Bluetongue first appeared in Northern Europe 2006 and its resurgence in 2007 showed that it had survived the northern winter and was established in the local midge population. The 2007 outbreak has resulted in more cases and a wider range than in 2006. Sheep and deer are severely affected by the disease whereas cattle tend to act as reservoirs of infection.

Bluetongue is a haemorrhagic disease caused by an Orbivirus genus of the family Reorvirades. At present, 24 distinct serotypes have been identified by serum neutralization tests. The virus is transmitted by a small number of species of biting midges of the genus
Culicoides. These vectors prefer to feed on large animals such as cattle. The main transmission cycle is between the
Culicoides midge and cattle, with sheep or deer being infected when cattle are not present or the midge population is high. Thus, cattle can be used to detect the presence of the virus, and can be used as sentinel animals. Culicoides populations peak in the late summer and autumn and this is the time when bluetongue is most prevalent. When the disease becomes established it takes on a seasonal cycle with peaks in the autumn.

Only about 20 of the more than 1,400 Culicoides species worldwide are actual or possible vectors of bluetongue virus. Continued cycling of the virus among competent
Culicoides vectors and susceptible ruminants is critical to the viral ecology. In Europe, Middle East and Africa, the main vector is
C. imicola. In the USA, the principal biological vector is C. variipennis sonorensis, which is mainly distributed in southern and western regions (although there are recent reports of bluetongue causing the death of deer and antelope in Montana) . In Australia the principal vector is
C. brevitarsis.

The fear in recent years is that climate change would extend the range of the main European vector,
C. imicola, and spread the disease up through Europe. What seems to have happened in Northern Europe is that the virus has become established in other species of midge such as
C. obsoletus, and that these are transmitting the disease. Also in the Netherlands it appears that
C. dewulfi is also infected with the virus. C. obsoletus can over-winter in the Northern European climate, unlike
C. imicola, so that the disease can return each autumn when midge numbers increase. 

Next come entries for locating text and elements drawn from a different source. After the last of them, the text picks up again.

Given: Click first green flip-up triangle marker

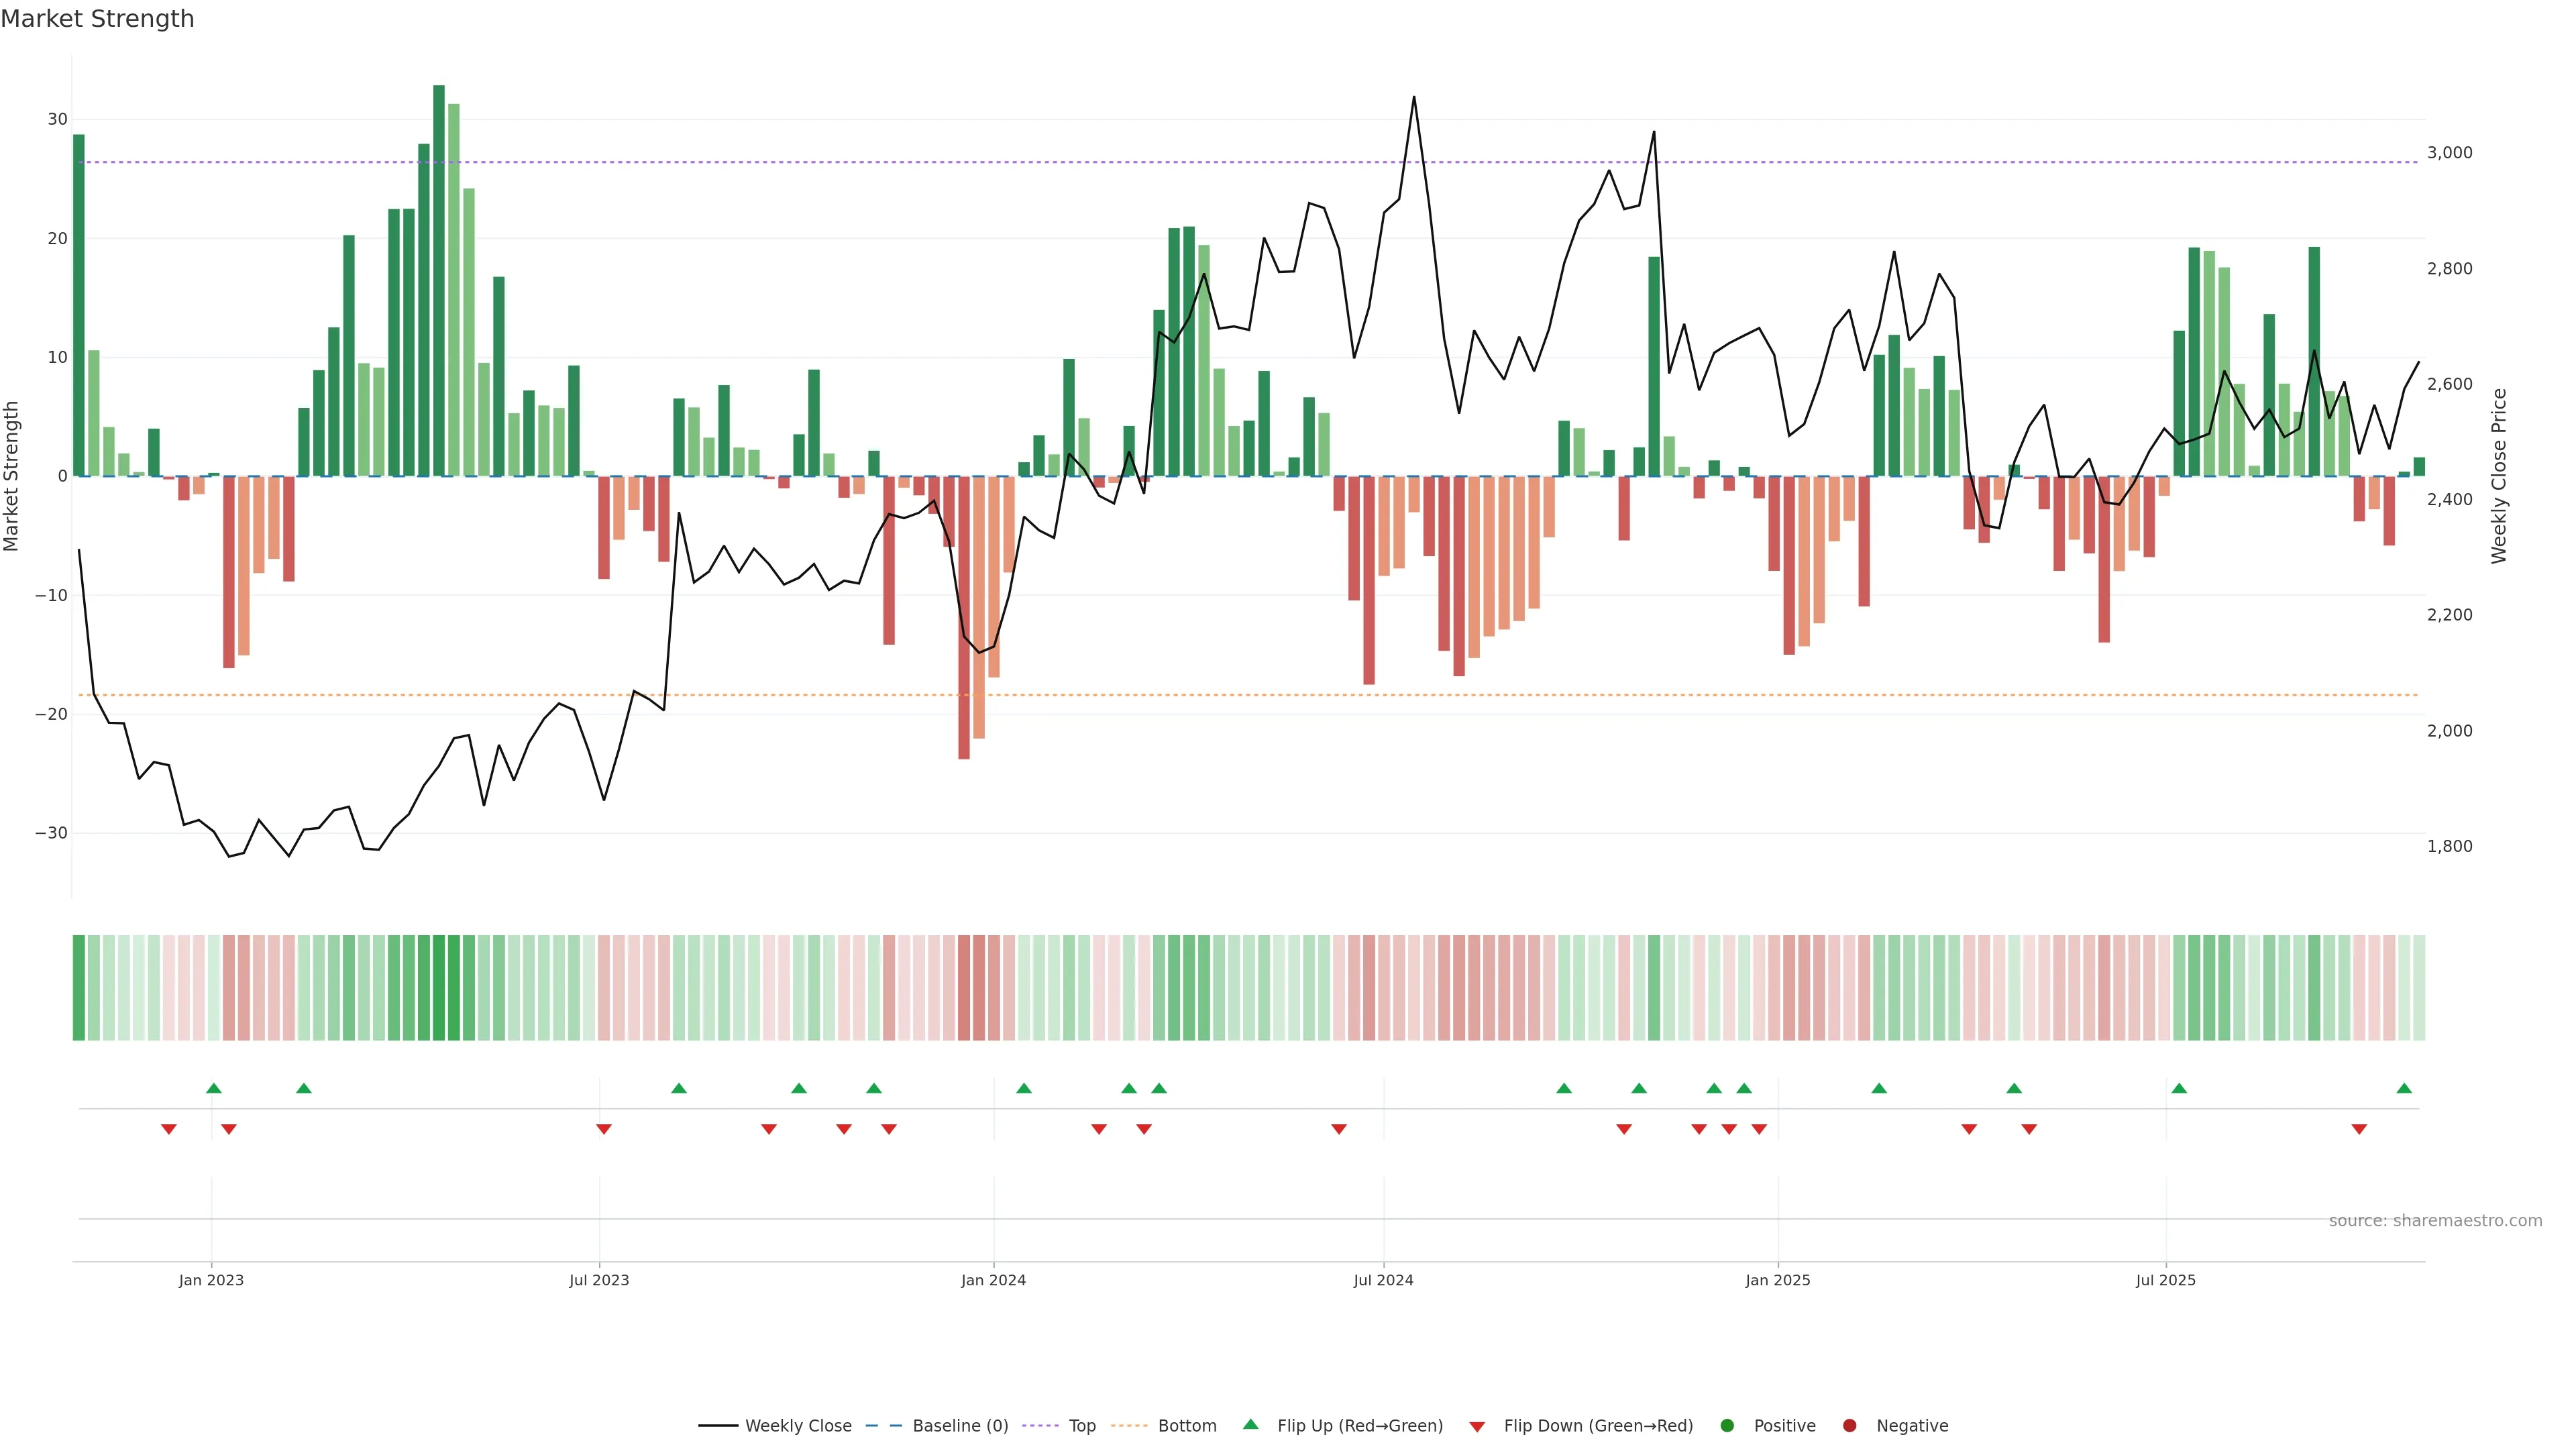Looking at the screenshot, I should [213, 1088].
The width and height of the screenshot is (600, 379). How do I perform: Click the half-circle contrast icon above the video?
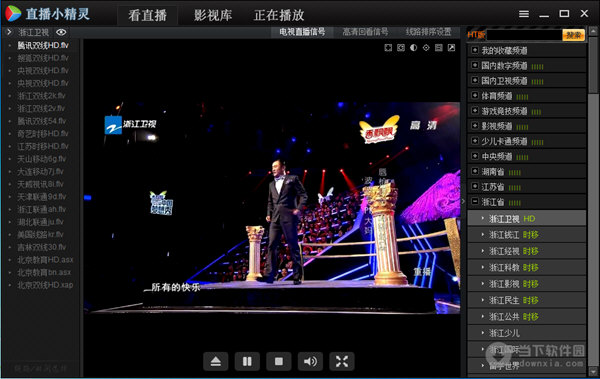(x=414, y=47)
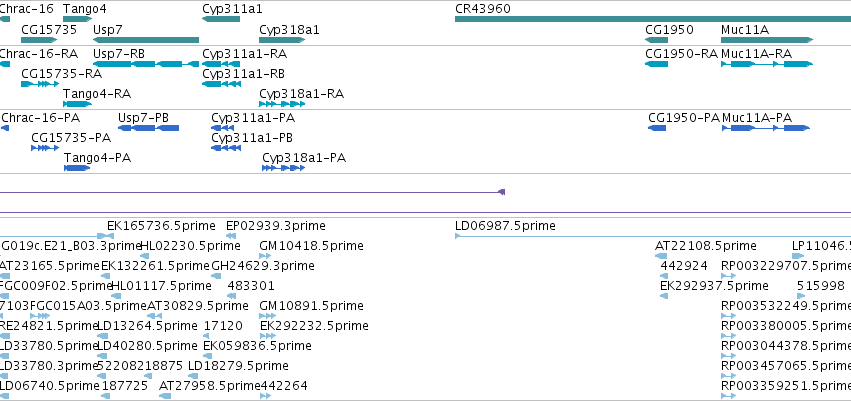Open the LD06987.5prime EST label
851x401 pixels.
505,226
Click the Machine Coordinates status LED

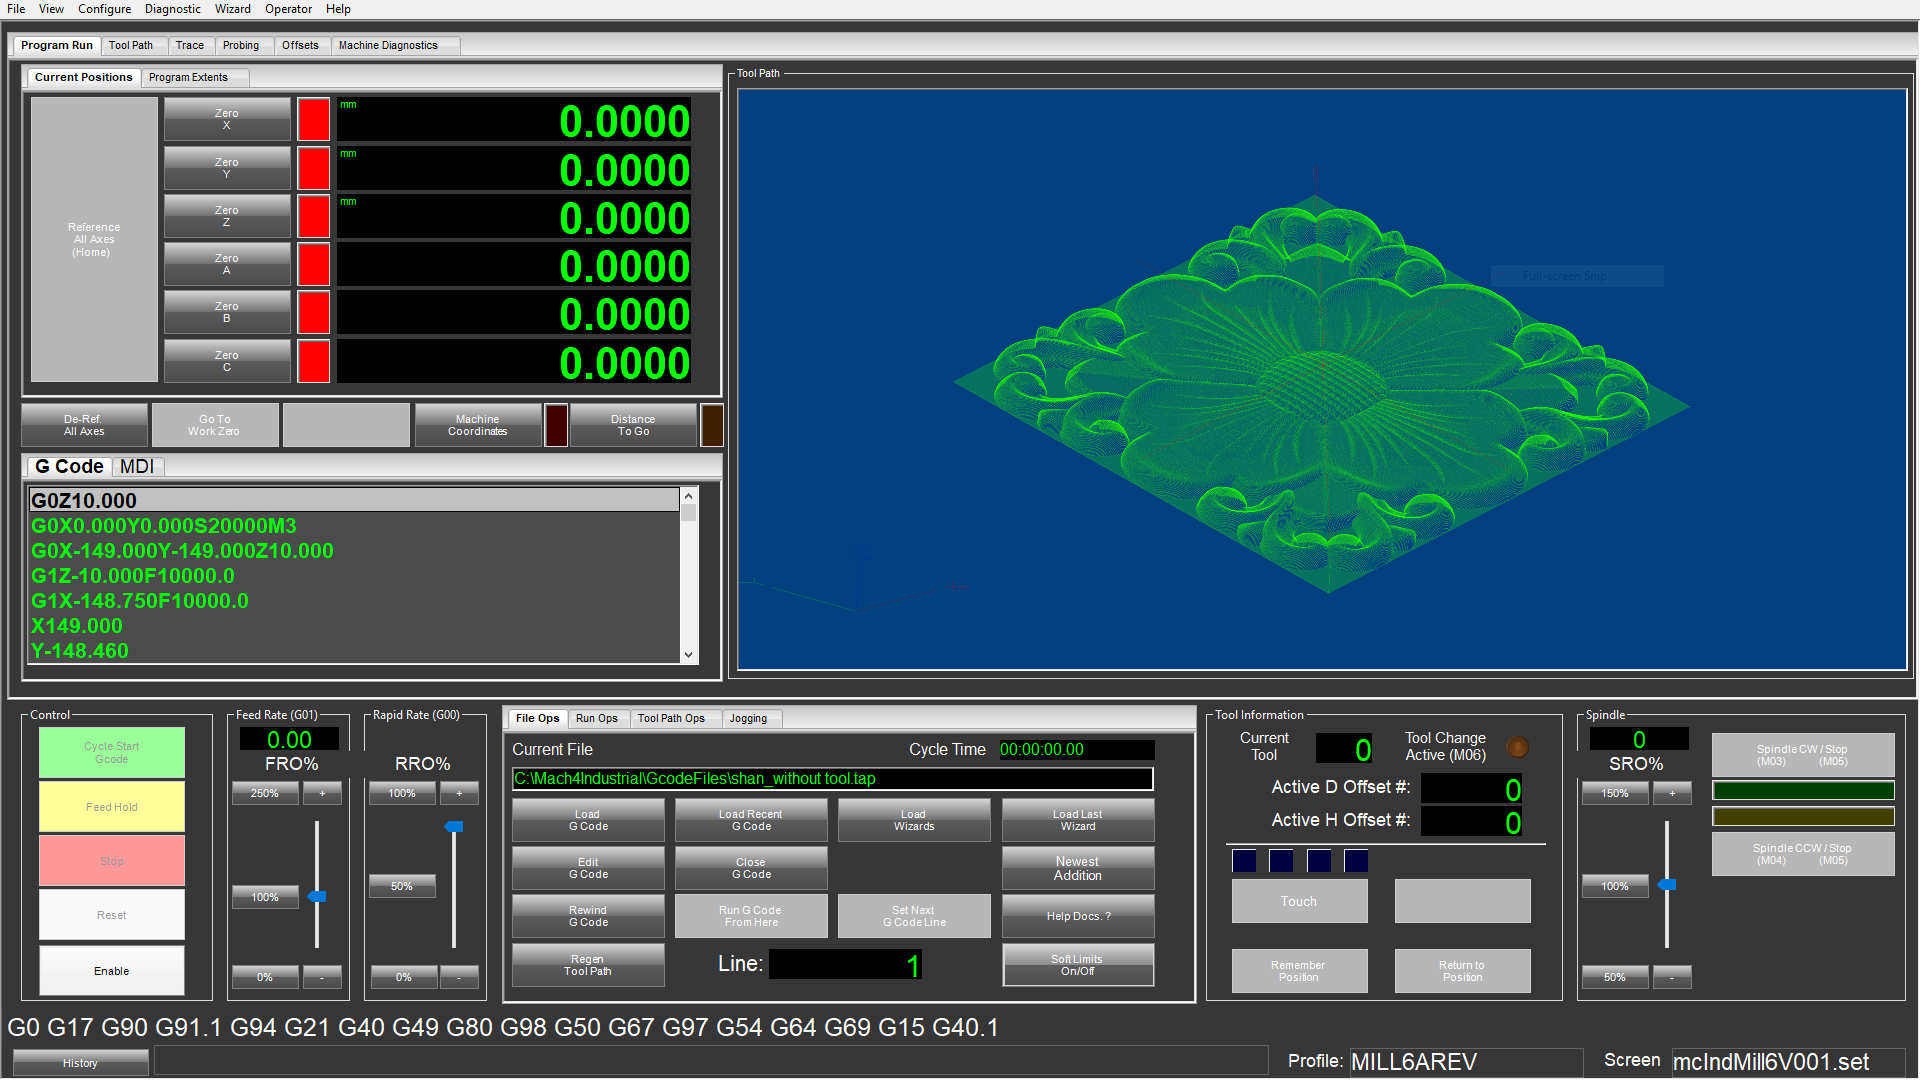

A number of serotypes (including 4, 1, 2, 15, and 16) of bluetongue have appeared in southern Europe, and their progression has been tracked from North Africa and the Middle East. However, the serotype 8 that is now established in northern Europe, and now in the UK, appears to be related to strains of the virus from sub-Saharan Africa. The question of how the virus came to northern Europe is not an easy one to answer with certainty. Movement of infected midges or, more likely, of infected livestock seems to be the most probable way. The rapid movement of livestock across the globe as part of the globalized economy provides a huge boost to virus mobility. 

Currently the Belgian authorities are applying to the European authorities for permission to vaccinate against the disease to prevent its resurgence next year. The disease is causing large numbers of deaths among sheep and economic hardship for farmers coping with the restrictions. As the UK is the largest producer of sheep in the European Union with more than 30% of total production, the spread of the disease here would be particularly damaging. There is, as any visitor to the highlands of Scotland will testify, no shortage of midges in the UK.

Bluetongue is a serious infectious disease like FMD but is transmitted in a different way, and is particularly difficult to control because of its transmission by midges and its silent presence in cattle, as reservoirs. Control of bluetongue in Europe will probably require strategic vaccination, along with large scale testing and slaughter. The experiences in Europe show that when the disease becomes established in the local midge population it is very difficult to control.